Our HAProxy routing currently implements these rules in order:

  1. Internal prefix rules: All requests to gitlab-org/*, gitlab-com/*, and several other internal prefixes → route to cny stage
  2. Random sampling: For remaining traffic, ~10% → cny stage, ~90% → main stage

This results in cny receiving:

  • 100% of traffic from internal GitLab repositories (including our busiest repo gitlab-org/gitlab)
  • ~10% of all other repository traffic

Problem

This configuration creates unrepresentative traffic patterns on cny. The gitlab-org/gitlab repository alone generates massive load, and combined with other internal repositories being routed to cny, the stage receives disproportionately high load from a small subset of repositories. This skewed traffic distribution generates false positive alerts that create significant burden for the on-call team.

Solution

Remove the prefix-based routing rules for gitlab-org, gitlab-com, and other internal prefixes.
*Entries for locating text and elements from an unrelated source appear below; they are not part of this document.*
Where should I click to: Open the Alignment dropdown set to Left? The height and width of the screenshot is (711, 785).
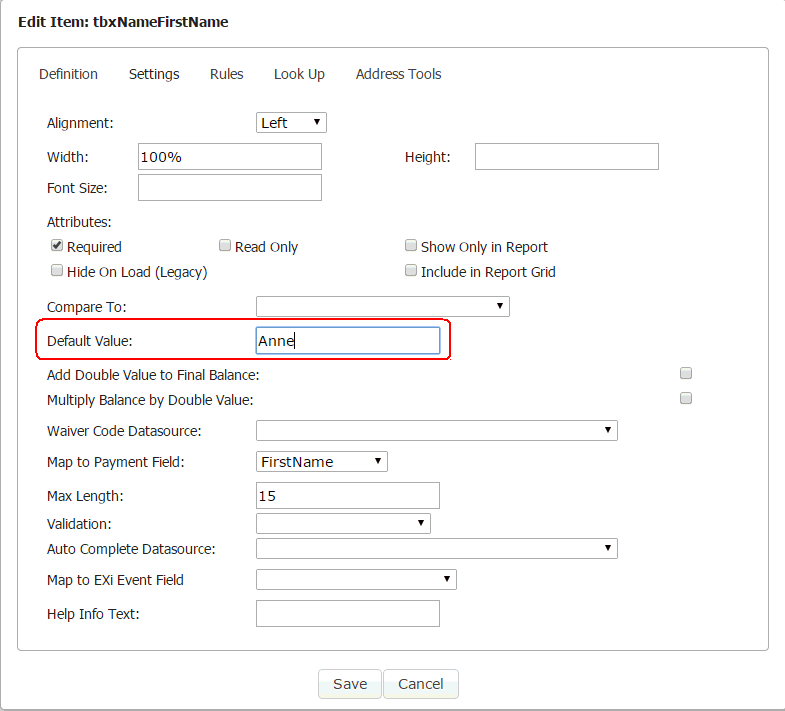(291, 123)
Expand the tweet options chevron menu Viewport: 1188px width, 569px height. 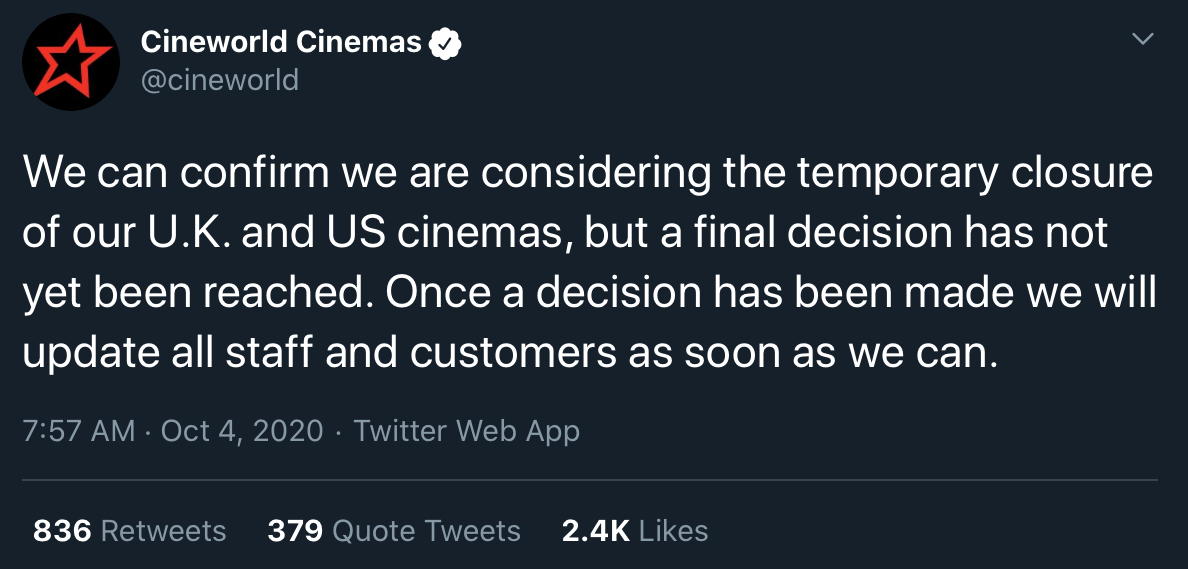tap(1142, 39)
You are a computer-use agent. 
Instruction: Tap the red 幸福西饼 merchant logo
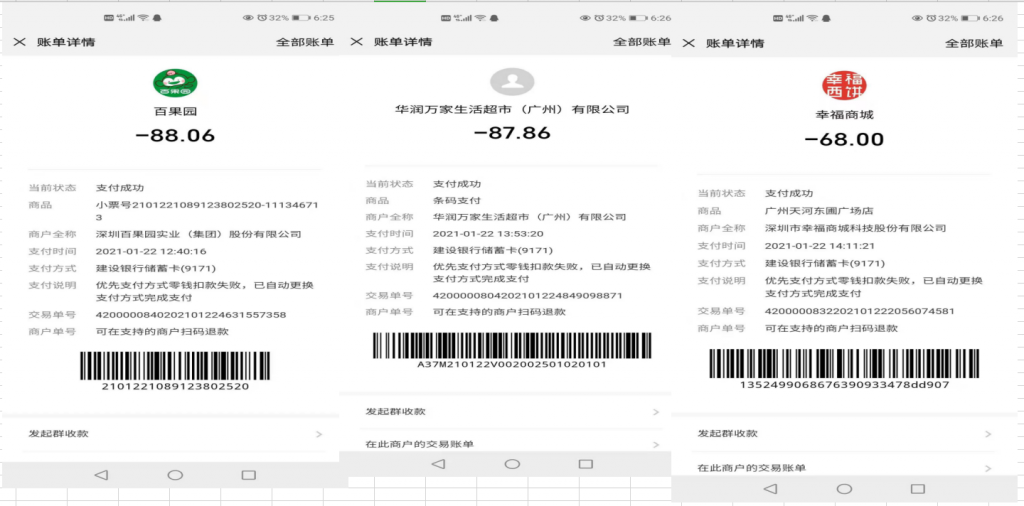(844, 85)
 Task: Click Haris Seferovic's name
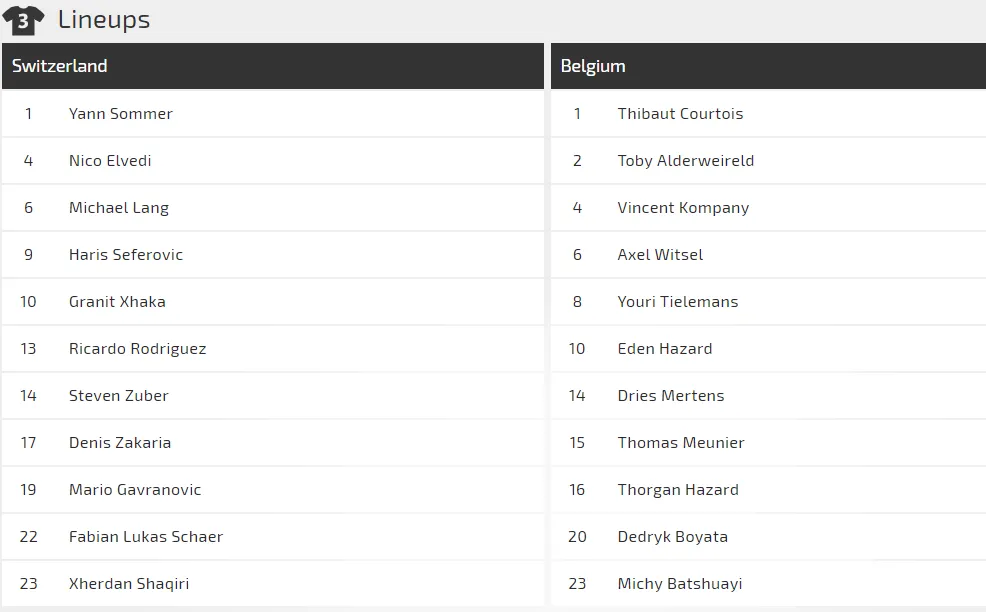[x=126, y=255]

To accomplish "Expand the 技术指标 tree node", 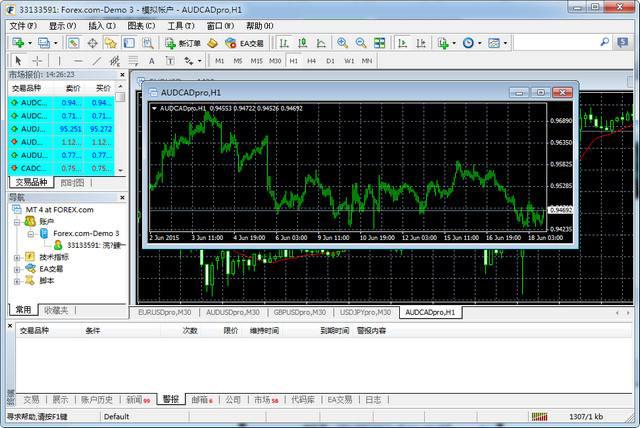I will (x=17, y=257).
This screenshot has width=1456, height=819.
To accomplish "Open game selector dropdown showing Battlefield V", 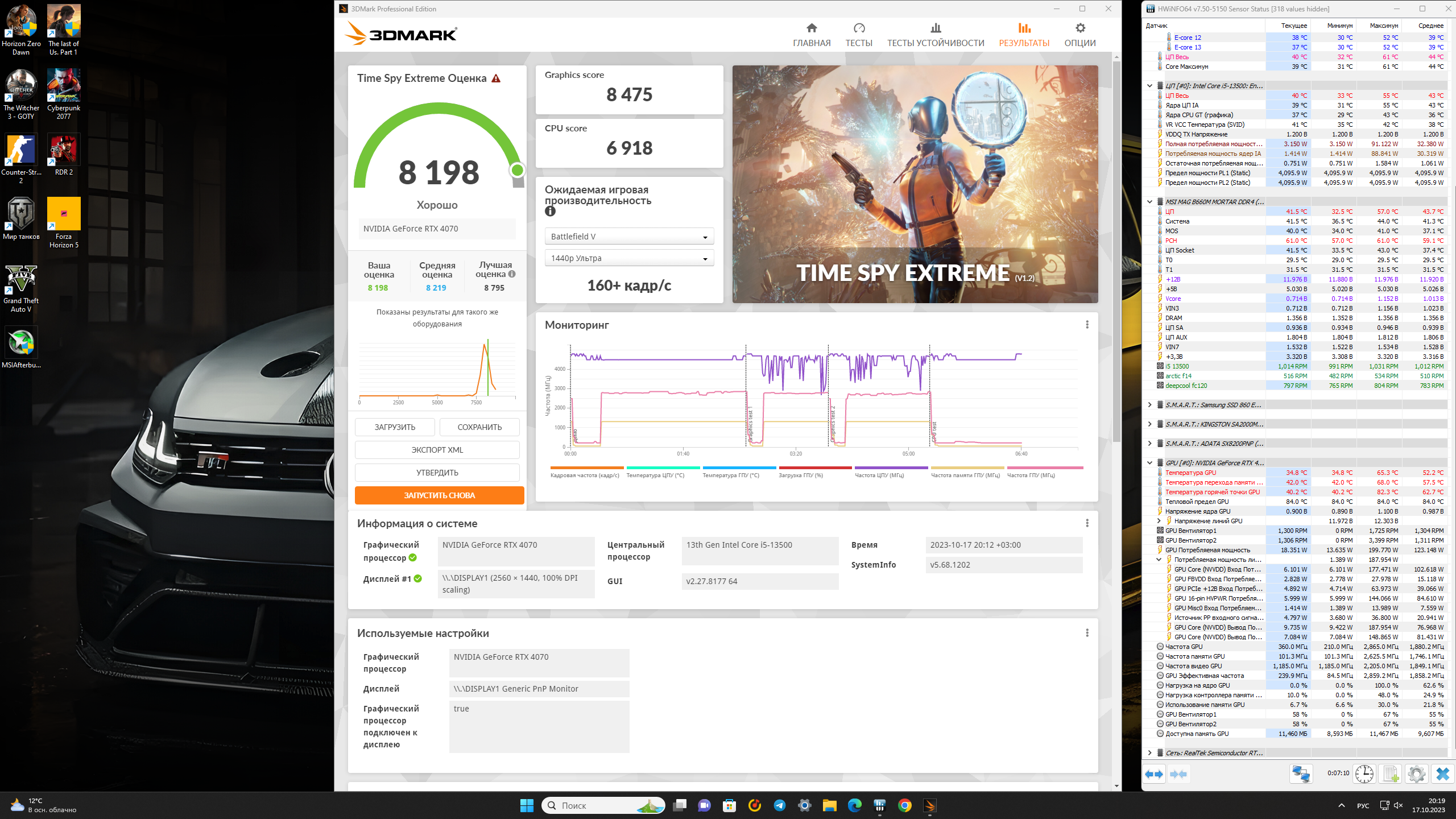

Simplify to a single routing rule: ~10% random sampling of all traffic to cny, ~90% to main.

Benefits

  • Eliminates false positives: cny traffic patterns will mirror main stage proportionally, reducing alert noise
  • Reduces on-call burden: Fewer spurious alerts from unrepresentative load patterns
  • Improves traffic representation: cny becomes a true representative sample of production load
  • Maintains testing capability: We retain the ability to drain cny and shift traffic to main
  • Simplifies routing logic: Single routing rule instead of multiple special cases
  • No meaningful loss: The current internal user testing on cny via prefix routing is not serving us well

Implementation

  1. Change: Update HAProxy configuration to remove only gitlab-org/gitlab from cny routing, allowing it to follow the ~10% random sampling rule like other repositories
  2. Observation Period: Wait 2 weeks to collect baseline data on cny alert and incident volume
  3. Assessment: Review metrics comparing pre/post change:
    • cny alert frequency and false positive rate
    • On-call burden and incident response time
    • Traffic distribution patterns
  4. Decision Point:
    • If impact is positive → proceed to remove all remaining prefix rules (gitlab-com/*, etc.)
    • If neutral → consider keeping current state or proceeding cautiously
    • If negative → roll back immediately
  5. Rollback Capability: Maintain ability to quickly restore previous HAProxy routing configuration at any stage

Risk Assessment

Low risk: Phased approach with clear measurement criteria and immediate rollback capability. Starting with the single most problematic repository minimizes potential impact while providing valuable data.